[SOURCE DATA — start]
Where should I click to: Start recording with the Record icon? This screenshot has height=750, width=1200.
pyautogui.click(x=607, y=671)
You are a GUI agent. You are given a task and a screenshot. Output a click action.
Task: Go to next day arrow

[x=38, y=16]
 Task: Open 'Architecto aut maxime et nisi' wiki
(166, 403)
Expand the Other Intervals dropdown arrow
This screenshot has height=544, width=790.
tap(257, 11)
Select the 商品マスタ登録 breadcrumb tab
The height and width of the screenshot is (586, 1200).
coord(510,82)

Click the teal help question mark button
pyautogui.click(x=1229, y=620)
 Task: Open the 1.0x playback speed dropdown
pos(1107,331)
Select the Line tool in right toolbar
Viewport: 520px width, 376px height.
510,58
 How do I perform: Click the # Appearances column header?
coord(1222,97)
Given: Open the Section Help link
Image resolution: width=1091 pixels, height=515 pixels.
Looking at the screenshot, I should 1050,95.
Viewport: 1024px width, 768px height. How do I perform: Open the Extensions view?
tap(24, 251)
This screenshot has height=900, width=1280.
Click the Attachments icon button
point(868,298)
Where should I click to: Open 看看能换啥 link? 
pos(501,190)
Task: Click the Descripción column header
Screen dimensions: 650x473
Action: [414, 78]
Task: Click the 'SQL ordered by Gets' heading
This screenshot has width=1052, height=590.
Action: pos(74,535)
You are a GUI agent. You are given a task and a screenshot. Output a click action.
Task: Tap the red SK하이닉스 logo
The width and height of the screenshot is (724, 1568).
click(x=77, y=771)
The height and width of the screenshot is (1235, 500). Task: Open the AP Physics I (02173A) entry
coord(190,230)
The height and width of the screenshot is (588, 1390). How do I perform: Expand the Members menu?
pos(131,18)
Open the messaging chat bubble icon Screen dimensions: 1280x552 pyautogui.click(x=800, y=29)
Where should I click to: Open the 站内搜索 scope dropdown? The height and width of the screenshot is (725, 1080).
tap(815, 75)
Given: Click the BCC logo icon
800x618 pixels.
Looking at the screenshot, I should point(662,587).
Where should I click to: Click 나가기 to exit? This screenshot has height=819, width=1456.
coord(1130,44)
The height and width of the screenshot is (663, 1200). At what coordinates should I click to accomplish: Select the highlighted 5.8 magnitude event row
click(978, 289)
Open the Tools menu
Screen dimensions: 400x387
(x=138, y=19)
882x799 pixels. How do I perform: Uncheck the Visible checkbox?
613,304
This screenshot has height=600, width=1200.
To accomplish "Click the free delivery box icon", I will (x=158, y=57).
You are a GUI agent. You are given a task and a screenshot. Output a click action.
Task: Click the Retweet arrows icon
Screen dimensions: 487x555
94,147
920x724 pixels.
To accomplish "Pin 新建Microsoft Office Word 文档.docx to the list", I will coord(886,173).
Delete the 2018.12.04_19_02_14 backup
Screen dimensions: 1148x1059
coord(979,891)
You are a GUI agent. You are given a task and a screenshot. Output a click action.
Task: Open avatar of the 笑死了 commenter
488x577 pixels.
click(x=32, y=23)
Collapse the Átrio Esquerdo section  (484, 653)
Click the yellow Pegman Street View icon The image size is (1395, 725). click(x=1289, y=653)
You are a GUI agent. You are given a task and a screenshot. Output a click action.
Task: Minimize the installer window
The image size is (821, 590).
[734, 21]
[SOURCE DATA — finish]
Go through the records above, find each line with the string "logo", and copy it.

• **ANSWER BOX**:
Task: Tap the red SK하이닉스 logo
Given: Click the BCC logo icon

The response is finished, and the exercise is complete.